[[ Data for this exercise open ]]

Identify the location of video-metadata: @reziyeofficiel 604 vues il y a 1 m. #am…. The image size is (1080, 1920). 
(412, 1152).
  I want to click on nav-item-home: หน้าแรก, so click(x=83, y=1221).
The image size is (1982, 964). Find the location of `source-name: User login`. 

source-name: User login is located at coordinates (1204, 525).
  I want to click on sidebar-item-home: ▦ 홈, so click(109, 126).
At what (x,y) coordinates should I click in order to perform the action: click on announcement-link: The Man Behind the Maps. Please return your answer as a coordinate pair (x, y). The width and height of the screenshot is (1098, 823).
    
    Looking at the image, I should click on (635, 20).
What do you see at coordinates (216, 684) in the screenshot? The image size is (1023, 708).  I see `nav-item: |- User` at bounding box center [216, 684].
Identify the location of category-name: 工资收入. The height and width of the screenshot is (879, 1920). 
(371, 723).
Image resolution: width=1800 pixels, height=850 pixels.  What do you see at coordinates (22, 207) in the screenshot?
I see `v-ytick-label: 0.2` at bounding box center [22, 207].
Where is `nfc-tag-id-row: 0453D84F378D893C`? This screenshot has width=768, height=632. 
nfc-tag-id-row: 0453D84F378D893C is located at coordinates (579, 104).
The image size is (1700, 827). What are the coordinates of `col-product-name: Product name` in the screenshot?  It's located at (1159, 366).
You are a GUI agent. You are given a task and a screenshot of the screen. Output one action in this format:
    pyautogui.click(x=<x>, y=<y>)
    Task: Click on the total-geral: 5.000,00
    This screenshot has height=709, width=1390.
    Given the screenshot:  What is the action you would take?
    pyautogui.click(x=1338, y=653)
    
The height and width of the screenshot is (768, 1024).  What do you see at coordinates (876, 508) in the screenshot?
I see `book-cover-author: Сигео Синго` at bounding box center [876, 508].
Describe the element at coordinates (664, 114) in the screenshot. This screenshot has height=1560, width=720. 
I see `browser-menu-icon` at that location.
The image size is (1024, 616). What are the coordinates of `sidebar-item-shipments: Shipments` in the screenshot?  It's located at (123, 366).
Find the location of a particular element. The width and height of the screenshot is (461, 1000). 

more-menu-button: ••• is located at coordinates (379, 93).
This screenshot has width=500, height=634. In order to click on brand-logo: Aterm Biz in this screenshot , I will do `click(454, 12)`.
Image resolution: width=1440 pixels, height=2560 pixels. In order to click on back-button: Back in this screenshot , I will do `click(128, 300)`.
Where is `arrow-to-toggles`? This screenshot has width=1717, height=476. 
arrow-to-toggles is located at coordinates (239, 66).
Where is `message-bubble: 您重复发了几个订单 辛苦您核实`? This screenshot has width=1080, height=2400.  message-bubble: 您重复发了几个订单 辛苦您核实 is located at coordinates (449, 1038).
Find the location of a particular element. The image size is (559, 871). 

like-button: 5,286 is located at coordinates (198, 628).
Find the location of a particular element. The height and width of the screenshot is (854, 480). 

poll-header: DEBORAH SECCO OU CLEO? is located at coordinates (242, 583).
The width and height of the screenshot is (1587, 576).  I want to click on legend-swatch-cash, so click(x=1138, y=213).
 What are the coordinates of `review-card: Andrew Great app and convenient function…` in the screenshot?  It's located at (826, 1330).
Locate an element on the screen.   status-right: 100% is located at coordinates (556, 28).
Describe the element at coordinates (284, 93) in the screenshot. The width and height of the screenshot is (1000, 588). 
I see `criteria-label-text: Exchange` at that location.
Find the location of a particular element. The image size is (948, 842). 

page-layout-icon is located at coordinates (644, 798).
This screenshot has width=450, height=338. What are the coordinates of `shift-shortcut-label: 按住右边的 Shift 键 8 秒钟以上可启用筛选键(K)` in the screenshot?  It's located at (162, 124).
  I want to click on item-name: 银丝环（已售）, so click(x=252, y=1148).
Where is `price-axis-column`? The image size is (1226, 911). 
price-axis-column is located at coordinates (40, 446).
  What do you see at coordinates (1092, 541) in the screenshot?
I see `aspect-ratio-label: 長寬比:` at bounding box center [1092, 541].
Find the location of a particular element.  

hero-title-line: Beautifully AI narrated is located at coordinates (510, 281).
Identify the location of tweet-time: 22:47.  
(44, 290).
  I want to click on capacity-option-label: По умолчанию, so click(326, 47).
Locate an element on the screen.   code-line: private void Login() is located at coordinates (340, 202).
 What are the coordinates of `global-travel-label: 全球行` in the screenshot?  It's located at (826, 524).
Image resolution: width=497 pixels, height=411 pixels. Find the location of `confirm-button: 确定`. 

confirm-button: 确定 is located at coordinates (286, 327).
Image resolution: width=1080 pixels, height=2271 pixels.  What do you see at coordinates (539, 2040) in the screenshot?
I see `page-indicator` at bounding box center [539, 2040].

[[ Data for this exercise closed ]]

(Problem to work on)
Recast as a JSON list of strings, one string per line and with blank lines omitted, everything from the line containing "is (559, 871)." down to the line containing "The width and height of the screenshot is (1587, 576).", both included.

(Answer space)
[
  "Find the location of a particular element. The image size is (559, 871). ",
  "like-button: 5,286 is located at coordinates (198, 628).",
  "Find the location of a particular element. The height and width of the screenshot is (854, 480). ",
  "poll-header: DEBORAH SECCO OU CLEO? is located at coordinates (242, 583).",
  "The width and height of the screenshot is (1587, 576).  I want to click on legend-swatch-cash, so click(x=1138, y=213)."
]